Stored data.

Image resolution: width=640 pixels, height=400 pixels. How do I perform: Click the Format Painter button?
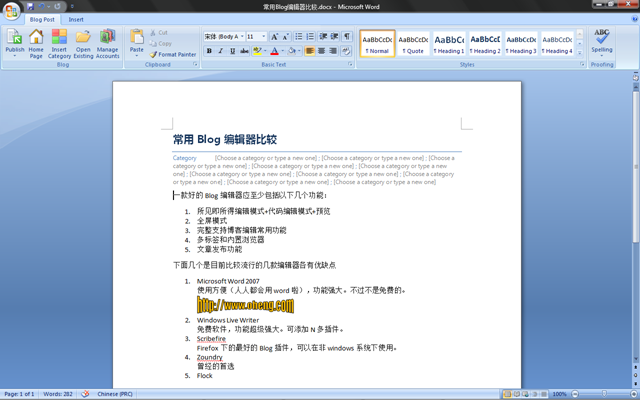(173, 54)
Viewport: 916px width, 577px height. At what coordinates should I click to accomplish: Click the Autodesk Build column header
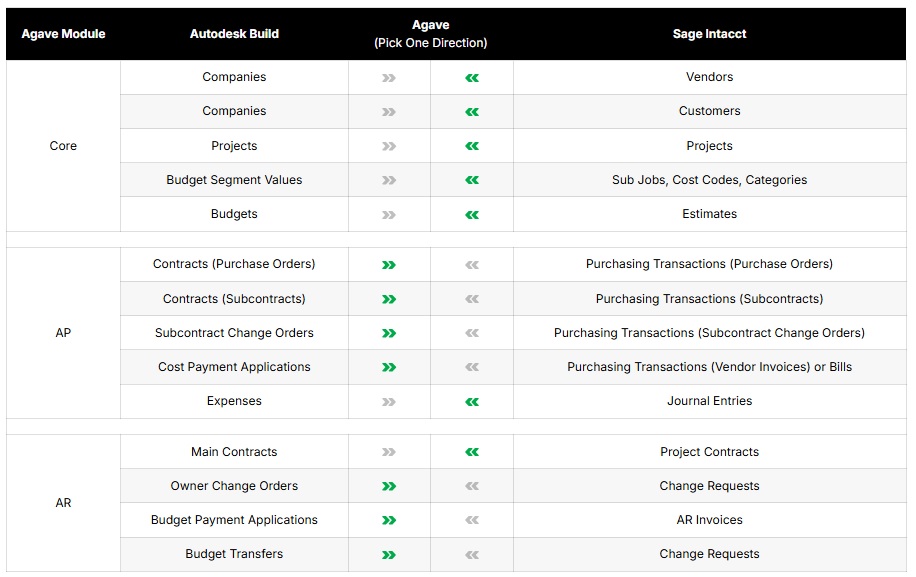(x=234, y=34)
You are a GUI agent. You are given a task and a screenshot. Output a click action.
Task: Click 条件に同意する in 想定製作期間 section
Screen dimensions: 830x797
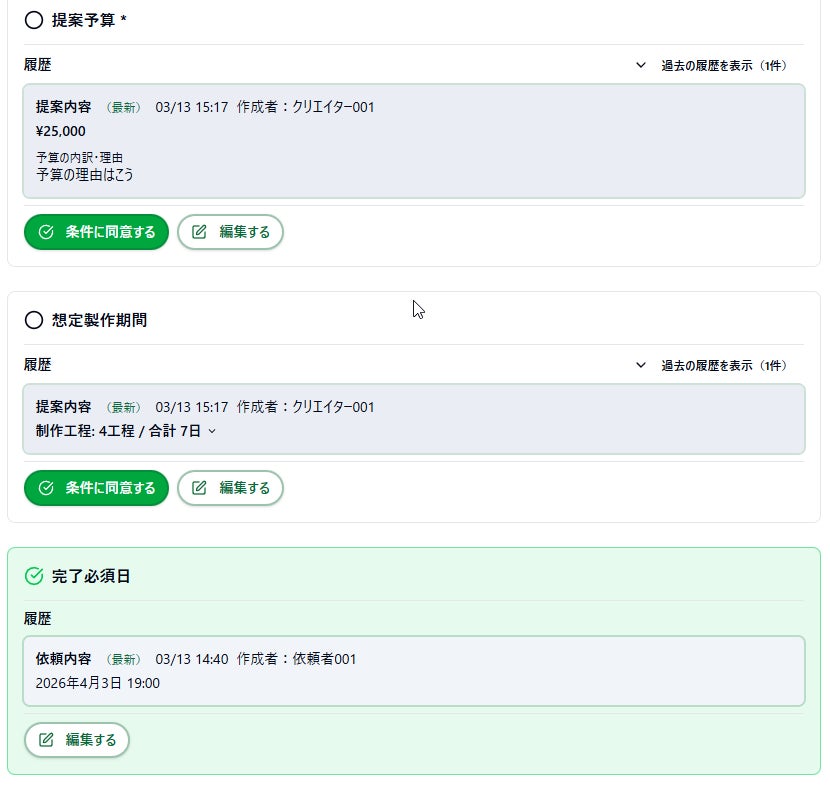click(x=96, y=488)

BRIEF. Apart from the pictures, the entries above are to be repeated in full and exactly.

RESULT.
Image resolution: width=640 pixels, height=400 pixels. How do I perform: Click the Format Painter button?
(173, 54)
Viewport: 916px width, 577px height. At what coordinates should I click to accomplish: Click the Autodesk Build column header
(x=234, y=34)
You are a GUI agent. You are given a task and a screenshot. Output a click action.
Task: Click 条件に同意する in 想定製作期間 section
Screen dimensions: 830x797
click(x=96, y=488)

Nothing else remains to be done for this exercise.